In August, I attended the Decatur Book Festival. My favorite session by far celebrated the picture book and included author and children’s book historian Leonard Marcus, author Laurel Snyder, author Mac Barnett, and author/illustrator Chris Raschka.
Here are some notes I took while listening in:
Last year, a front-page New York Times article talked about the picture book being on the way out, due to the digital revolution and ambitious parents interested in bypassing them all together.
Yet picture books still have an important place. They are a “gateway to a life-long appreciation of art and literature” and are “an authentic meeting place for parent and child.” Author Laurel Snyder believes picture books are the “most innovative form of writing [she’s] ever encountered.” Mac Barnett spoke of the “sweet spot” blend of literary and commercial literature that isn’t available in any other genre.
The simplicity of the picture book is deceiving. There is a tension between the text and image that is something bigger than the work the author and illustrator create. It is as if the two together equal more than the whole. Both adults and children make up the audience for these books, and the most effective satisfy both. There’s the “rhythm of the page turn” to consider, as illustrator Chris Raschka says.
“Your language becomes clear and true when you take words away.” – Laurel Snyder
“If I’ve written a picture book that works without pictures, I’ve failed.” – Mac Barnett
I was at a workshop earlier this week for speech-language pathologists and the professor, Gail Richard, Ph.D., was discussing how the brain develops in order to be ready for reading. She said that although some kids read precociously at age 3, that doesn’t mean they understand what they are reading. She said the brains of most kids aren’t ready until age 7, but sometimes much later (as late as age 10) and that to force kids to read before they are ready is not helpful.

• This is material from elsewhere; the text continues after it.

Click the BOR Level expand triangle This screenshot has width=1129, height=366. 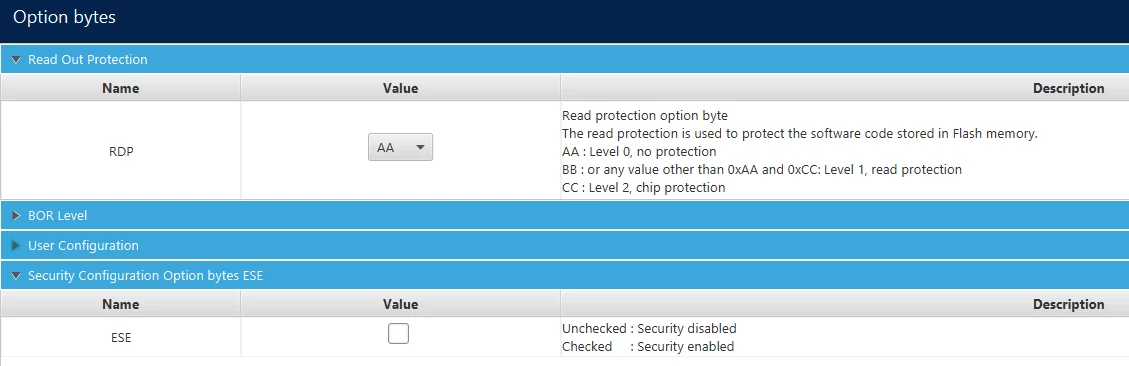tap(16, 215)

So long live the picture book!
To forgo the rich vocabulary, the rhythms, and the work of the picture and text together in order to “advance” a child is a very sad thing.

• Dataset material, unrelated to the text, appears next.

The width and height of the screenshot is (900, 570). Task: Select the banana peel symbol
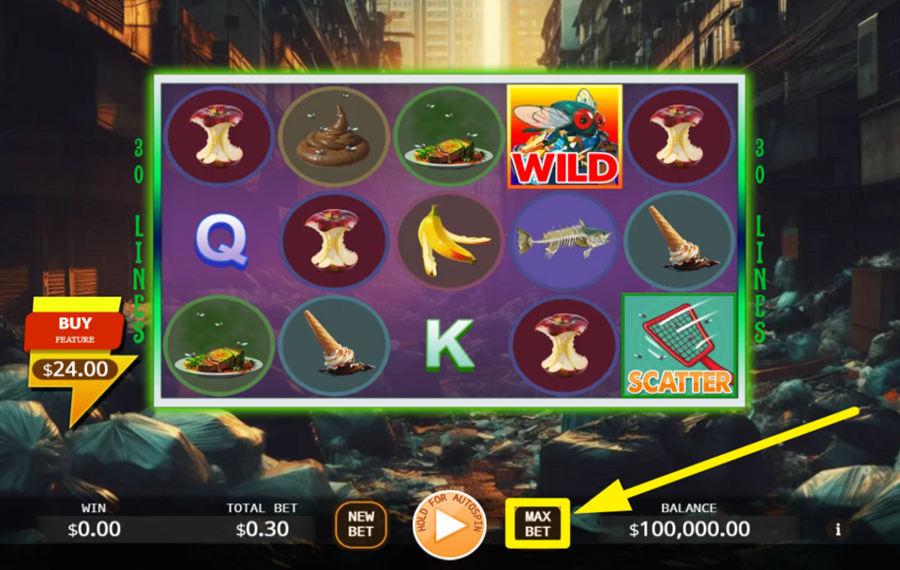449,241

I love picture books and they are for everyone at any age. My kids — 12, 10 and 7 — still read picture books! The art itself is worthy of the book purchase in some picture books. It’s also a complete story in 36 pages. The parents who think those repetitive chapter books are “more advanced” and “better” than picture books are completely misguided. Also, there are such great advanced picture books that have reading difficulty levels of chapter books. One Morning in Maine is one example. Mirette and any book by Patricia Polacco or Emily Arnold McCully.
Agreed and agreed. There are a number of picture books I used in my middle school classrooms. And when you think of it from strictly an art perspective, it’s a very inexpensive purchase you can enjoy again and again.
You are so right about a picture book being an inexpensive piece of art. I’ve often thought that.
And Carolee’s thought about kids learning to read later . . . so true. That happened with my middle child who knew the alphabet, devoured books, could sound out words, but would NOT read on his own and had no fluency. It finally kicked in when he was 9 years old – and he practically gave me heart failure with worry. But he jumped from three letter word stories to reading Jurassic Park in about 6 months. It was mind-boggling. There are a certain percentage of kids who do this and I’m so glad I was homeschooling him at the time because I fear he would have ended up in Special Ed – where I knew he didn’t need to be. He’s now my biggest reader of all three boys.